A mesma palavra nomeia três grandezas sem relação. Para o joalheiro o quirate é uma massa, o quilate métrico de 0,2 grama. No Egito é uma superfície, a vigésima quarta parte do feddan, ou seja 175 metros quadrados. Numa escritura egípcia deixa de ser grandeza e passa a ser uma parte: um bem inteiro vale vinte e quatro quirates, meça ele trinta metros quadrados ou três hectares.

O sahm prolonga a mesma divisão, pois quinhentos e setenta e seis sahms formam o bem inteiro, e as escrituras do Cairo escrevem-se correntemente em quirates e sahms em vez de percentagens. Referido ao feddan, o sahm vale 7,29 metros quadrados. Essa vigésima quarta parte é tudo o que os três usos partilham, e é também a do toque do ouro: aceitar a palavra quirate sem perguntar de qual se fala é acertar uma vez em três.

A vara espanhola e as medidas agrárias que dela saíram (cuerda, manzana, caballería)

A vara nunca teve um só comprimento: 0,8359 metros para a vara castelhana, cerca de 0,838 na Califórnia e no Texas exatamente trinta e três polegadas e um terço, ou seja 0,8467 metros, valor que as descrições prediais texanas ainda empregam. Todas as medidas agrárias erguidas sobre o seu quadrado herdam essa dispersão.

A cuerda de Porto Rico vale 3930,4 metros quadrados, ou seja 0,971 acre, e continua a ser a unidade das escrituras da ilha embora tudo o resto ali se meça à americana. A manzana da América Central vale dez mil varas quadradas, ou seja 6988,96 metros quadrados. A caballería vai de 13,42 hectares em Cuba a 78,6 em Porto Rico, onde equivale a duzentas cuerdas: a mesma palavra, quase seis vezes a área.

O arpento, um comprimento de um lado do Atlântico e uma superfície do outro

O arpento é um comprimento na América do Norte e uma superfície em França, e a palavra não diz qual. O arpento linear vale 180 pés do rei, ou seja 58,47 metros ou 191,8 pés ingleses; o arpento de superfície é o seu quadrado, 3418,9 metros quadrados, cerca de 0,845 acres. O antigo arpento parisiense, medido sobre 220 pés de lado, chega a 5107, metade mais do que o primeiro.

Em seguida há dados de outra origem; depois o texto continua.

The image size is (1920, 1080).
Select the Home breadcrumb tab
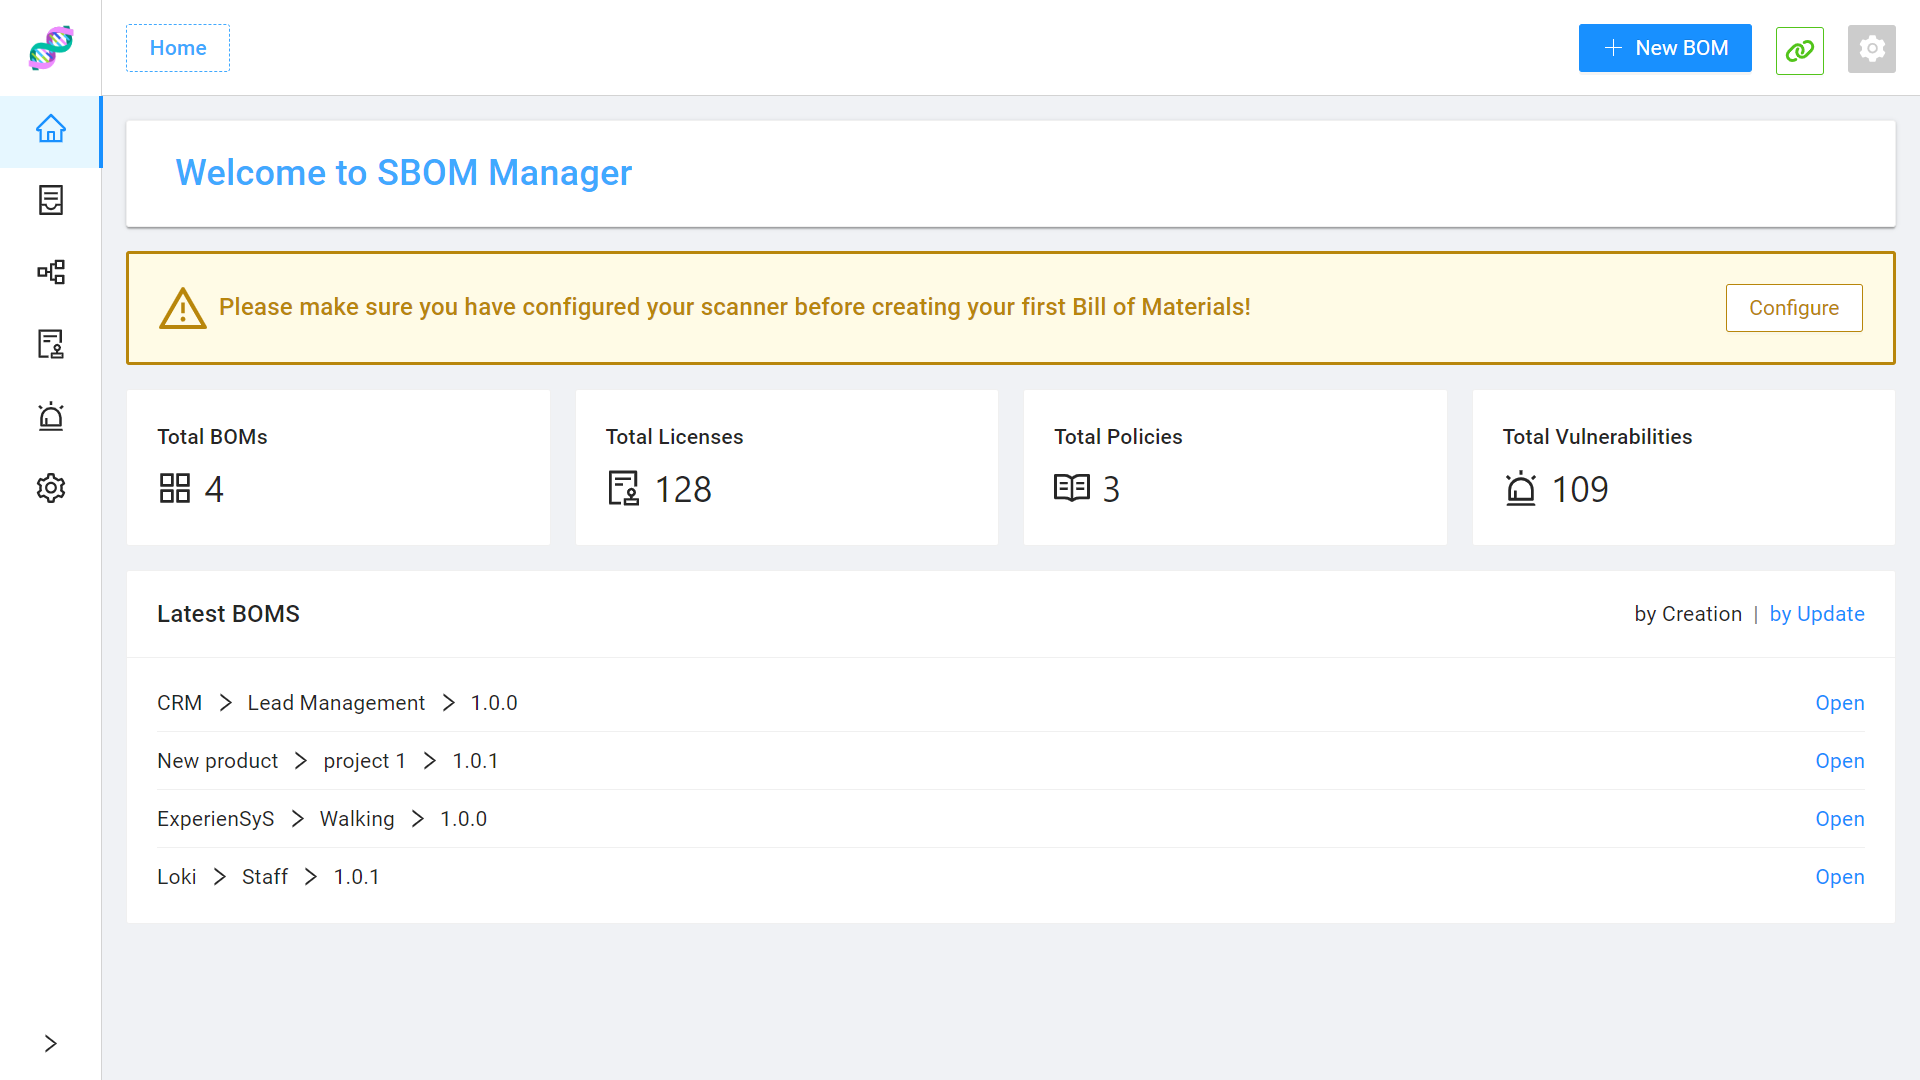pyautogui.click(x=178, y=47)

Não desapareceu com o Antigo Regime. A Luisiana, o Mississípi, o Alabama e a Florida ainda o reconhecem nas suas escrituras, a 0,84628 acres, isto é 3424,8 metros quadrados: seis metros quadrados a mais do que o arpento do Quebeque, sob o mesmo nome. As Maurícias e as Seicheles ainda vendem terra ao arpento, mas ao seu, 4220,87 metros quadrados. E o édito real de 1716 ainda se lê no mapa da Luisiana, que distribuía as terras de dois a quatro arpentos de frente por quarenta a sessenta de fundo: daí aquelas faixas estreitas que se afastam do rio por mais de dois quilômetros, e que a quadrícula americana nunca conseguiu apagar.

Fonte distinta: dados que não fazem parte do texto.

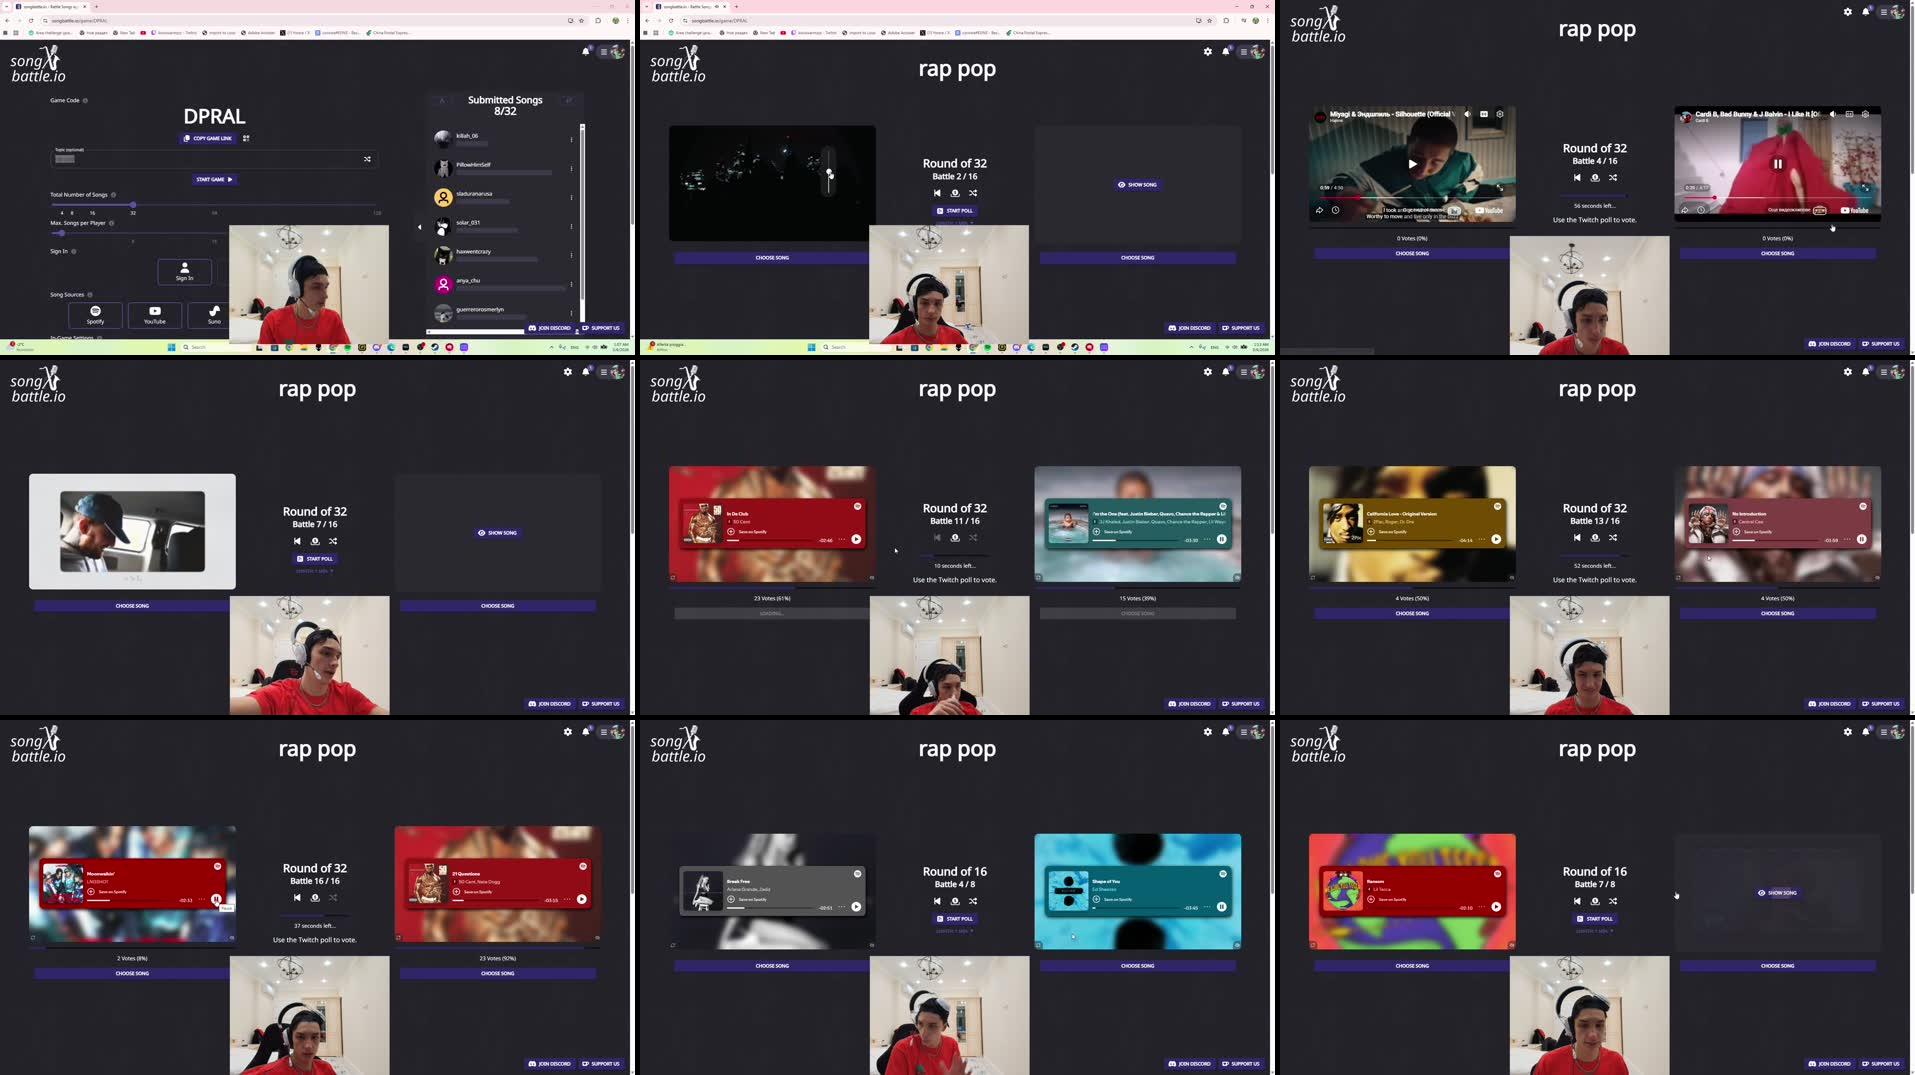
Task: Check notifications with the bell icon
Action: (1225, 51)
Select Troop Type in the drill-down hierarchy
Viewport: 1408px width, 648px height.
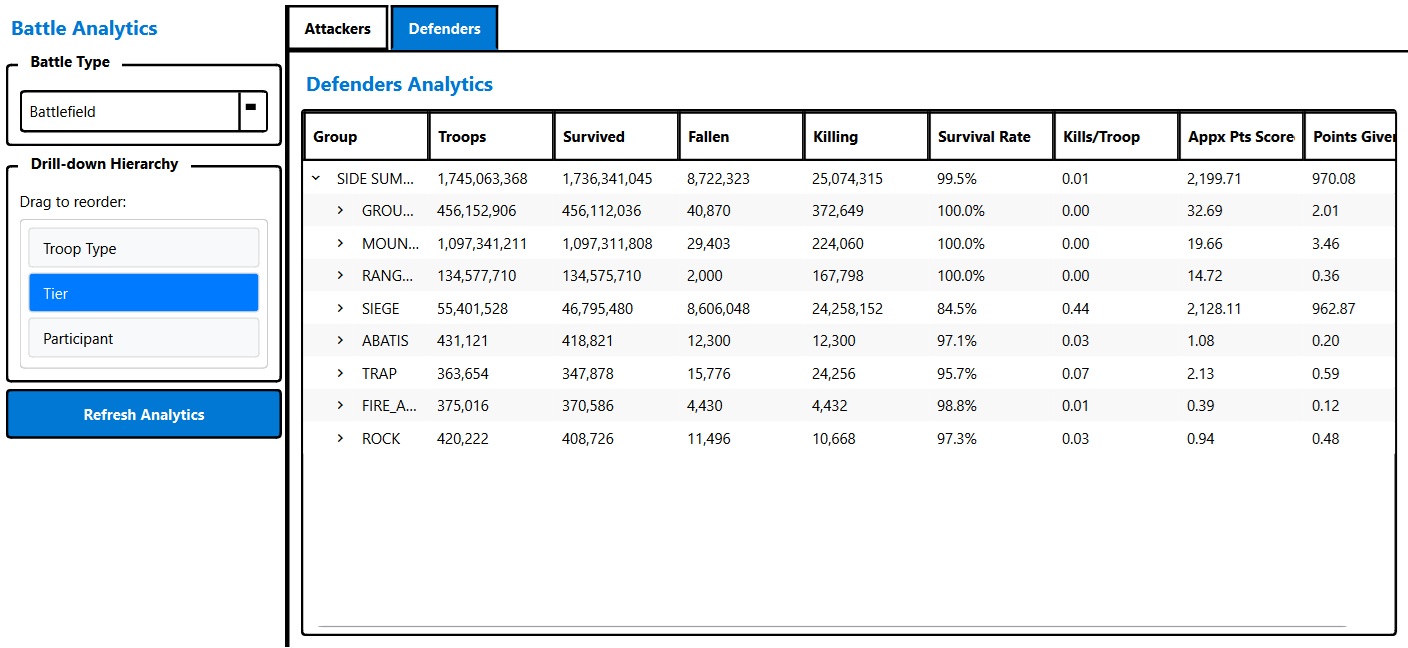(x=144, y=247)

O Morgen, que mede uma manhã de lavoura e não uma superfície (Joch, Tagwerk)

O Morgen não mede uma superfície mas um trabalho: o que uma junta revolve numa manhã com um arado de uma só relha. A medida segue o solo e a alfaia, nunca a geometria. Os seus valores foram de 1906 a 11780 metros quadrados conforme a região. Depois da metrificação, a Prússia e Hesse fixaram-no em 2500 metros quadrados, vinte e cinco ares, valor que o alemão corrente ainda designa; Baden contava-o a 3600 e a Suábia a 3152. A Áustria e a Baviera dizem o mesmo com outras palavras, o Joch a 5755 metros quadrados e o Tagwerk, literalmente a obra de um dia, a 3407.

A palavra viajou mais longe do que os seus valores. O morgen neerlandês seguiu os colonos até ao Cabo, e tanto as colônias britânicas do Cabo e do Natal como as repúblicas bóeres do Transvaal e do Estado Livre de Orange o conservaram, fixado em 8565,32 metros quadrados, 0,8565 hectares ou 2,117 acres. É três vezes e meia o Morgen prussiano sob o mesmo nome, e ainda figura nas escrituras sul-africanas e namibianas, onde as superfícies antigas nunca foram reescritas em hectares.